Godel say we ought to include S as an axiom into TM so that S is derivable.


What godel tell us in not far from the truth. Mathematicians were always compiling axioms that they feel are true, and deriving consequences of those axioms. The mathematicians obvious do know these algorithmically inaccesible truth( ie: Axioms). Otherwise, how else can they write it up, and prove theorems using it? Let` s be clear, mathematicians do know these 'algorithmically inaccessible truth', because they been doing it for the last 2000 years ever since Euclid ` s element. The question about "how they know it?" is part of the theory of meaning, and a hot topic in philosophy. One answer that you give( they see it enough times) is one answer, but there are others. You can say it is not answerable, but many philosophers are trying to answer it anyway.
ughaibu
 
  1  
Reply Tue 15 Jun, 2010 10:47 pm
@TuringEquivalent,
TuringEquivalent wrote:
You can say it is not answerable, but many philosophers are trying to answer it anyway.

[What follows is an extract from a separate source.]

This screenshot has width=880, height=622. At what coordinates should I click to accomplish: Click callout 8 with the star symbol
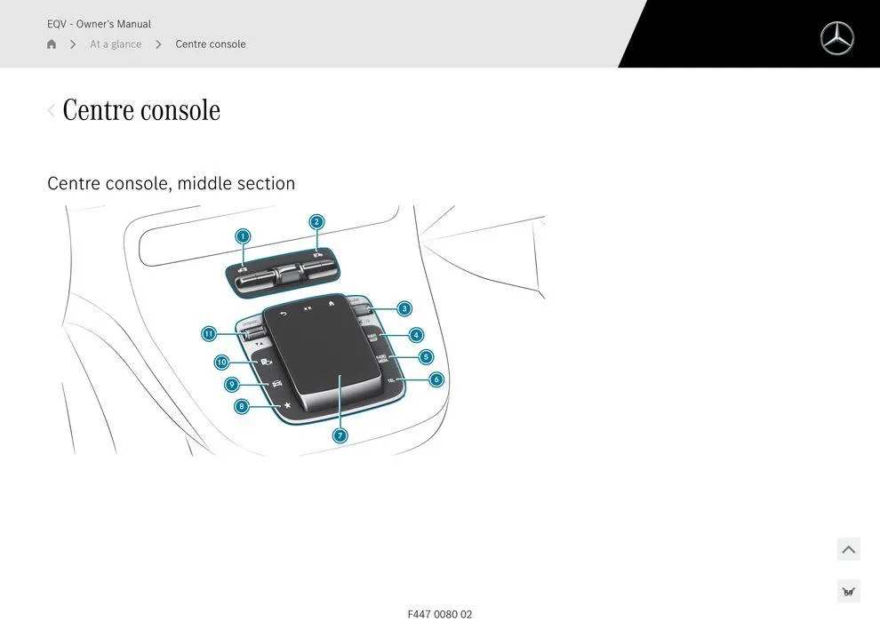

Fair enough, but it seems to me that philosophers aren't especially different from any other group of people, and some of them will spend their careers chasing rainbows. If the question has legitimate presuppositions, then there is a true answer, and that answer will have a logical form. What logical form do you suggest to be the form of a true statement answering the question 'why do we know some algorithmically inaccessible truths?'?
0 Replies
 
HexHammer
 
  1  
Reply Wed 16 Jun, 2010 08:16 am
@TuringEquivalent,
- some are ignorent and must be enlightend.
- some have a difficult with preception and must have it clarifyed.
- some doesn't care about other's silly interpetation and make their own.
- some are so insecure that they need other to find a way for them.
- sometimes it is group think/flok instinct that are dictatorial and must be faught.

...things are what you make of them!